The collaboration according to a release jointly signed by Mrs. Hadiza Umar, Director, Corporate Communications & Media Relations Department at NITDA and Dr [Mrs] Anike Adeshina, Head, Media and Publicity at ICPC, aims to mitigate corruption risks in government IT projects, enforce the IT Project Clearance mandate, and ensure that digital transformation truly becomes a tool for transparency, efficiency, and service delivery across public institutions.
The announcement was made during a high-level courtesy visit by the Director General of NITDA to the ICPC Headquarters in Abuja, where both agencies reaffirmed their shared commitment to President Bola Ahmed Tinubu’s Renewed Hope Agenda, particularly his vision of building a $1 trillion digital economy anchored on integrity, innovation, and ease of doing business.
Over the past two decades, billions of naira have been lost to failed or abandoned government IT projects. Many Federal Public Institutions (FPIs) have procured digital solutions without obtaining mandatory clearance from NITDA, resulting in duplicated efforts, inflated costs, poor technical standards, and in numerous cases, complete project failure.
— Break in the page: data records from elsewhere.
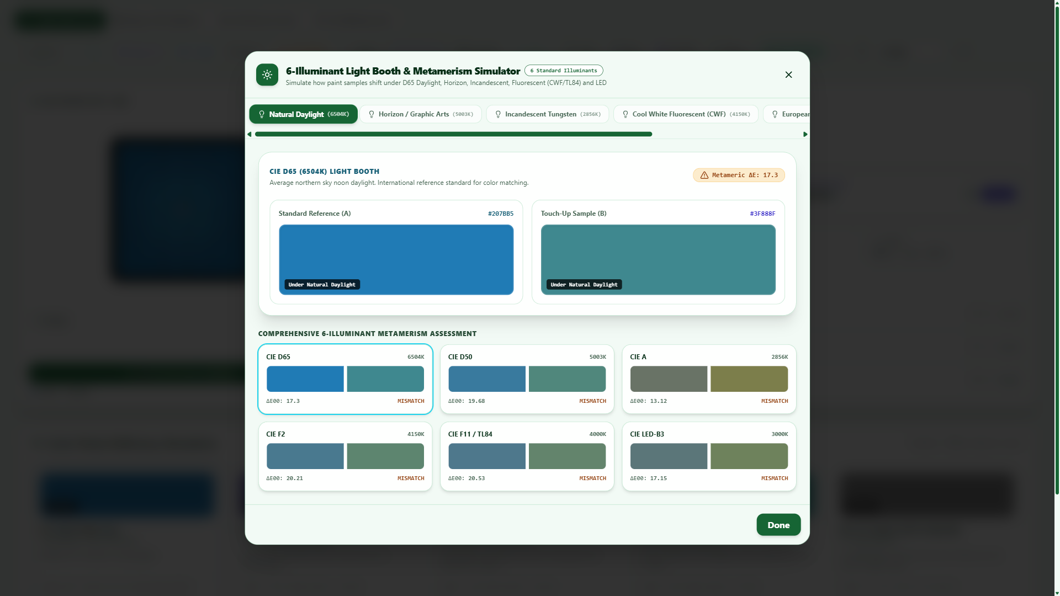The height and width of the screenshot is (596, 1060).
Task: Click bulb icon on Horizon / Graphic Arts tab
Action: click(372, 114)
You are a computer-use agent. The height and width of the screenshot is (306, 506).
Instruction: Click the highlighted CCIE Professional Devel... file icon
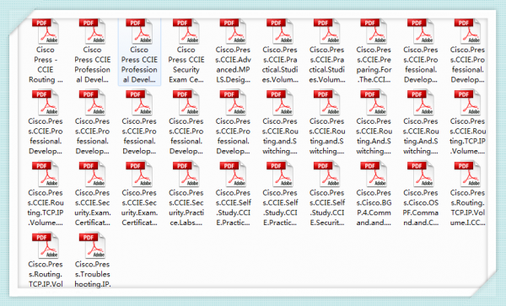pos(139,31)
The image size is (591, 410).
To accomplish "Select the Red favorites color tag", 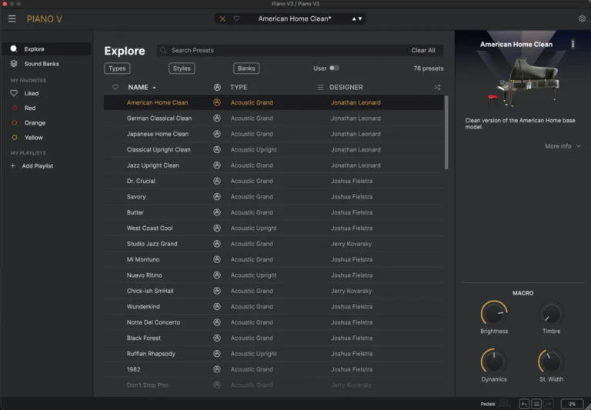I will (x=29, y=108).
Some of these projects, individually worth billions, have either failed to deliver value to citizens or been abandoned midstream. Others have degenerated into avenues for corruption through practices such as contract splitting, use of unregistered vendors, and the deliberate evasion of due process.
This troubling pattern has not only led to massive financial waste but has also undermined public confidence in government’s ability to deploy technology for transparency, accountability, and cost-effective governance.
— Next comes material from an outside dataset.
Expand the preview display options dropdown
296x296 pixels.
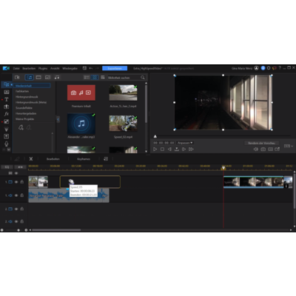click(x=289, y=146)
The NITDA IT Project Clearance process was instituted to eliminate such inefficiencies and risks by ensuring that every government IT initiative is properly evaluated, aligned with national ICT standards, interoperable, and capable of delivering value for money.
Despite this, compliance remains a major challenge, as some government agencies and contractors attempt to bypass the process. The ICPC has now identified such non-compliance as a corruption risk that requires strict enforcement—hence the creation of the Joint Task Force.
Digital TimesNG understands that the new collaborative framework between NITDA and ICPC is expected to strengthen oversight, close loopholes, and promote digital governance practices that uphold integrity and accountability across the public sector.

The Joint Task Force will serve as an enforcement mechanism, combining NITDA’s technical oversight role with ICPC’s investigative and prosecutorial powers. Its mandate will include:
- Enforcement of IT Clearance: Ensuring all FPIs obtain mandatory IT Project Clearance before embarking on technology projects, with ICPC providing enforcement where violations occur;
- Monitoring and Sanctioning: Jointly monitoring IT projects and sanctioning defaulting FPIs, in accordance with extant regulations; and,
- Integration of Enforcement Tools: Embedding NITDA’s monitoring instruments into ICPC frameworks such as the System Study & Review, the Ethics & Integrity Scorecard, and other anti-corruption tools to institutionalize compliance.
The Director General of NITDA, Kashifu Inuwa Abdullahi, stressed the importance of IT Project Clearance as a national safeguard, designed to track Government spending in IT, ensure synergy in national investments in IT and prevent development of projects in silos where significant resources can be shared by FPIs.
“The IT clearance regulation is designed to ensure that IT projects are properly conceptualized and executed in line with global best practices, ensuring value-for-money investments, reducing duplication, and creating a unified digital government,” Inuwa said.
The ICPC Chairman, Dr. Musa Adamu Aliyu, SAN, welcomed the collaboration, noting that corruption in IT procurement undermines both public trust and economic progress, and emphasized ICPC’s readiness to use its statutory powers to support NITDA’s mandate and hold both contractors and public officials accountable.
Both leaders agreed that the Joint Task Force will serve as a model of inter-agency collaboration, ensuring that digital transformation in government is free of corruption, efficient, aligned with Nigeria’s development goals and global best practices.
The establishment of the Joint Task Force represents a decisive step toward addressing systemic corruption risks in government IT projects as the initiative will ensure that Nigeria’s digital transformation efforts deliver real value to citizens and support the President’s vision of a modern, transparent, and competitive economy.